Longtemps négligé pendant la période coloniale et post coloniale, la prise de conscience des savoirs locaux a été suscitée par de nombreux facteurs. Parmi ces facteurs, les plus déterminants ont été d'une part, l'influence des travaux de recherche sur les savoirs locaux enclenchée par la création du Center for Indigenuos Knownledge for Agricultural and Rural

Developement (CIKARD) à Iowa au USA. Par ailleurs, le bilan désenchanté des efforts de développement depuis l'indépendance des pays subsahariens, dû en grande partie au non prise en compte des pratiques et savoirs paysans (Banque Mondial, 2000 ; Warren, 1993) y a également contribué .

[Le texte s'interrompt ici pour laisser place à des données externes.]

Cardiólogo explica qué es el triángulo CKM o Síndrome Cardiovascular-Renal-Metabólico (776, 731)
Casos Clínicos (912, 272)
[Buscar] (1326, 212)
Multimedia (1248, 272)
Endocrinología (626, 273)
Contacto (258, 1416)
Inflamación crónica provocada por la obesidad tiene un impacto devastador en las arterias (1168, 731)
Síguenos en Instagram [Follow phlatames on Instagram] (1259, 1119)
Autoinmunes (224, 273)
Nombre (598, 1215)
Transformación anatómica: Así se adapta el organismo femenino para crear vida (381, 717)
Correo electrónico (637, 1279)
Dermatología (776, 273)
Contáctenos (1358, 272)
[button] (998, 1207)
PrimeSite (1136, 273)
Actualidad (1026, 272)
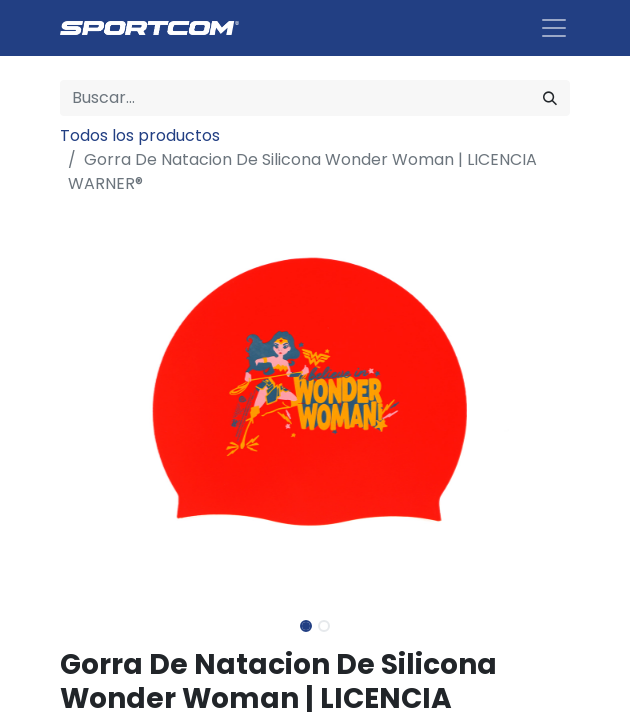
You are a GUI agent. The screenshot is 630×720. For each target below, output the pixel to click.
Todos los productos (140, 135)
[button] (98, 404)
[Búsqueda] (550, 98)
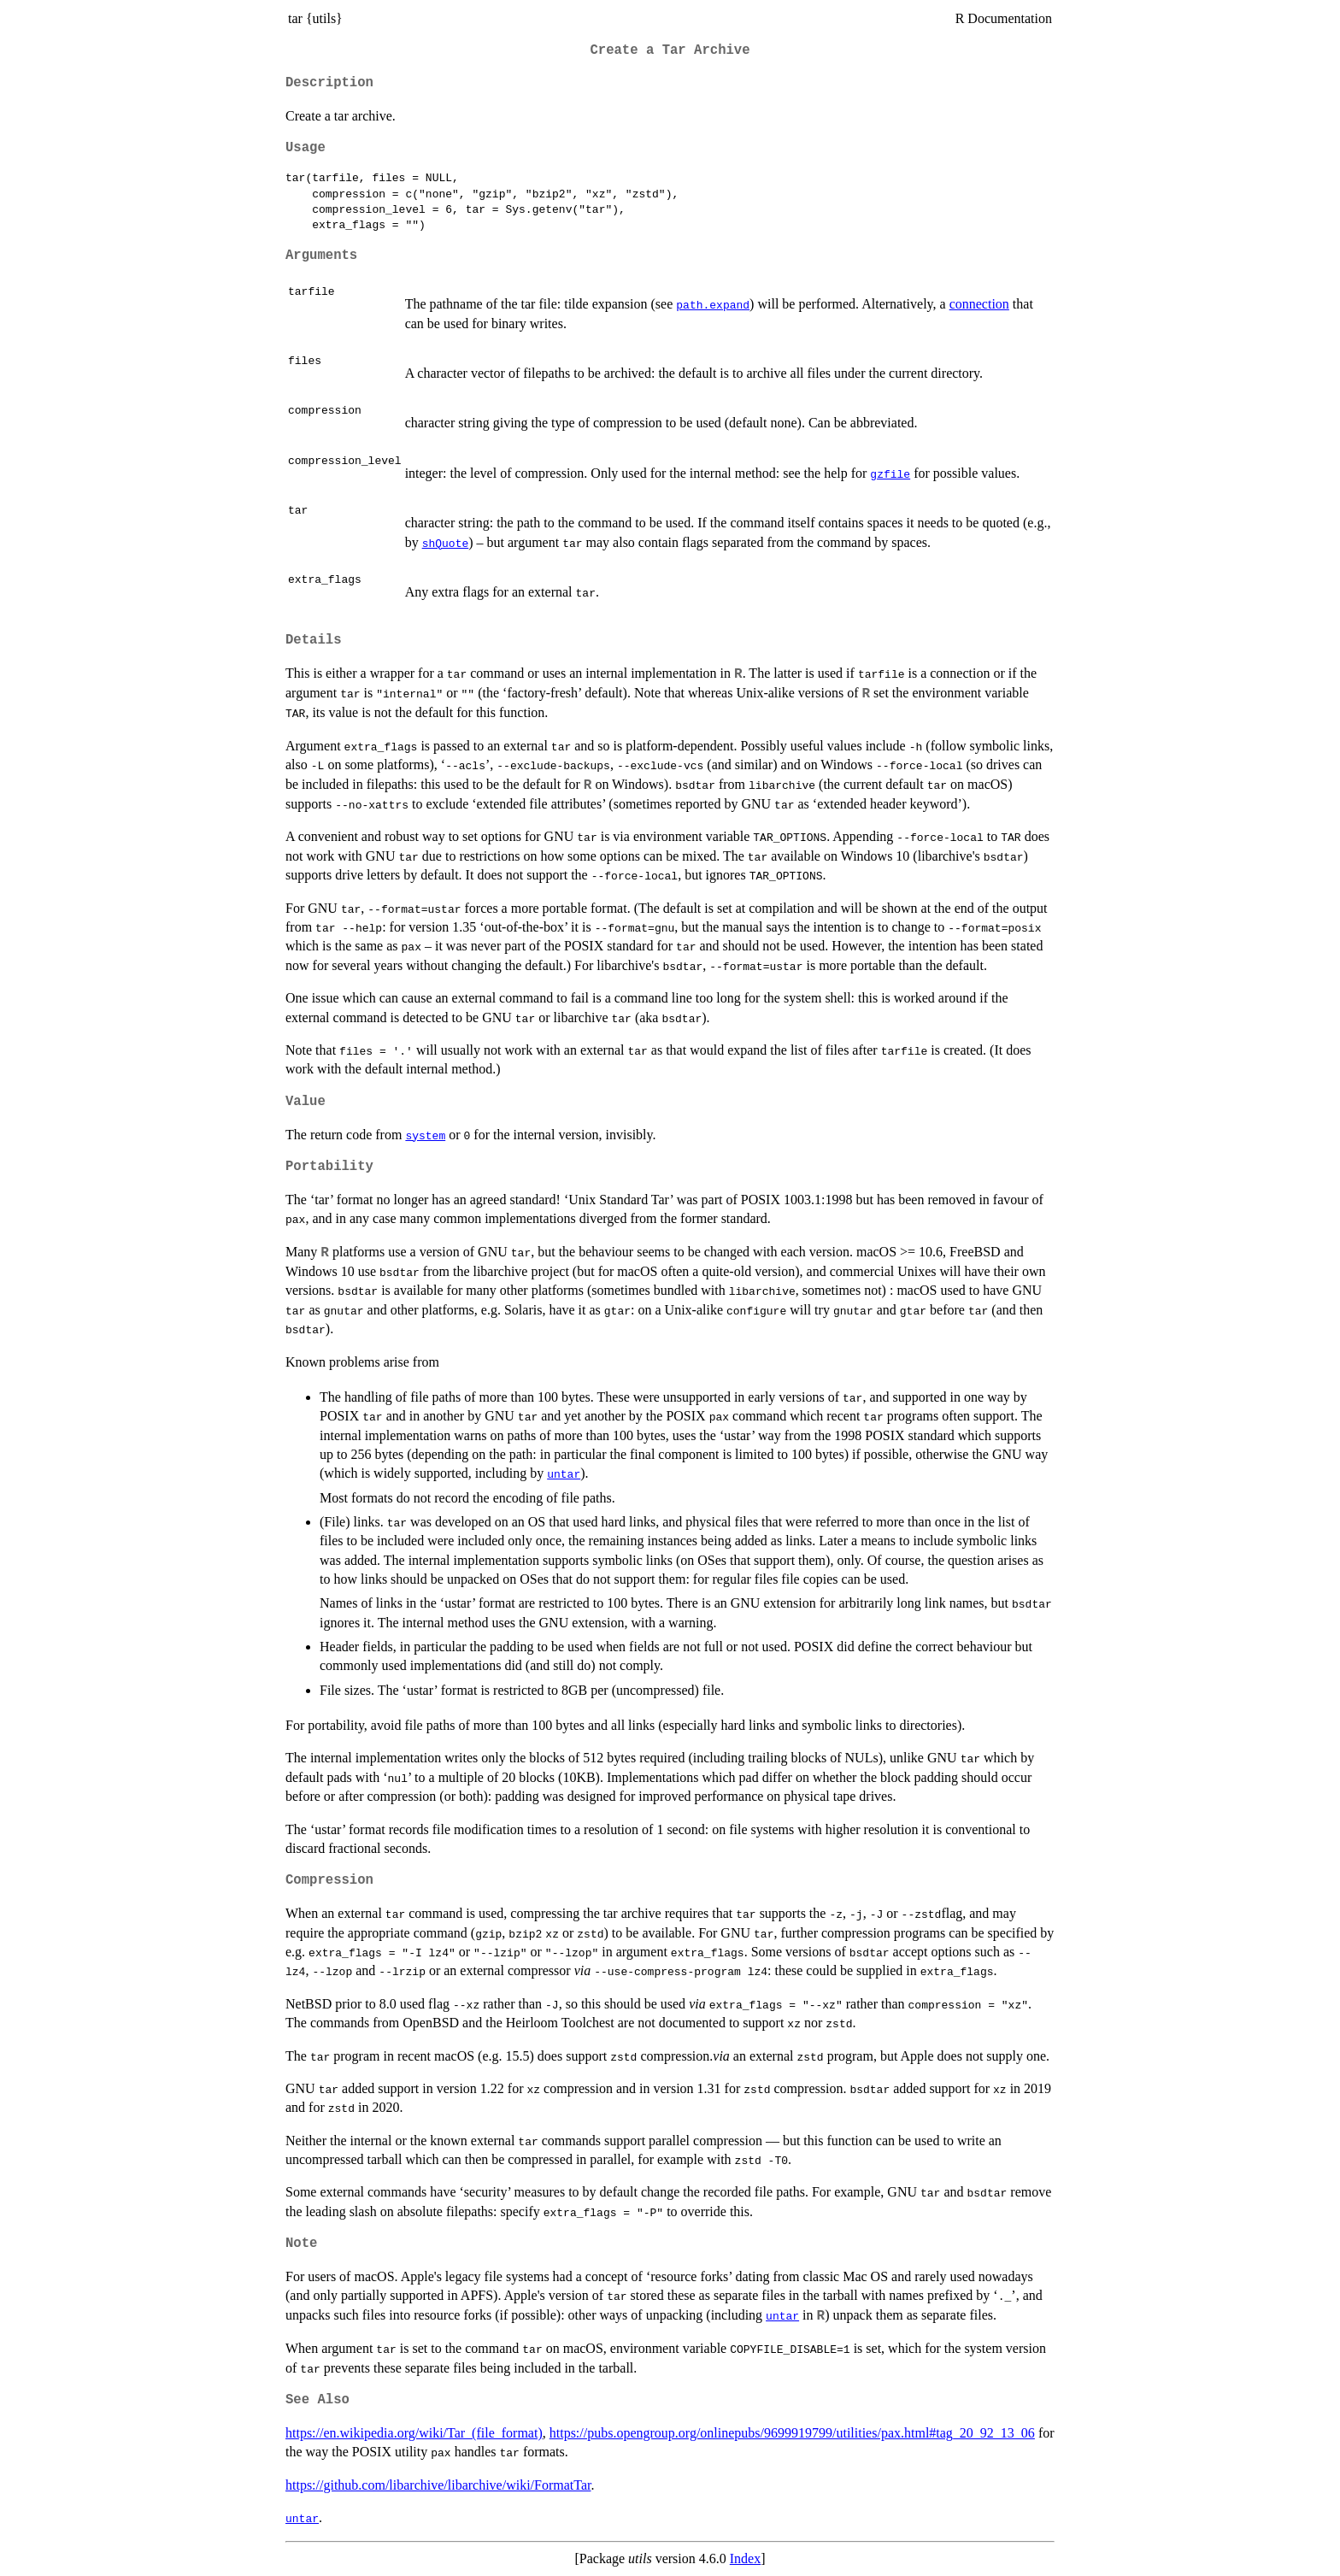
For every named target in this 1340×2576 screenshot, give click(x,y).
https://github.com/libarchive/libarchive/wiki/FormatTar (438, 2485)
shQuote (445, 542)
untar (563, 1473)
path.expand (712, 304)
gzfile (890, 473)
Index (745, 2558)
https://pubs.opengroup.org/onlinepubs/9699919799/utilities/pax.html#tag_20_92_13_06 (792, 2433)
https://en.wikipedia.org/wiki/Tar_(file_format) (414, 2433)
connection (979, 304)
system (425, 1135)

Depuis ce regain d'intérêt, une littérature assez variée s'est développée autour du concept « savoirs locaux ». Mais il est important de reconnaître que même s'il est encore connu sous plusieurs autres dénominations telles que « savoir endogène », « savoir paysan » ou « Ethnoscience », etc., le savoir local reste jusqu'à nos jours difficile à déterminer de façon précise.

Pour l'UNESCO (2003), les savoirs locaux désignent les ensembles cumulatifs et complexes de savoir, savoir-faire, pratiques et représentations qui sont perpétués et développés par des personnes ayant une longue histoire d'interaction avec leur environnement naturel. Ces systèmes cognitifs font partie d'un ensemble qui inclut la langue, l'attachement au lieu et à la vision du monde.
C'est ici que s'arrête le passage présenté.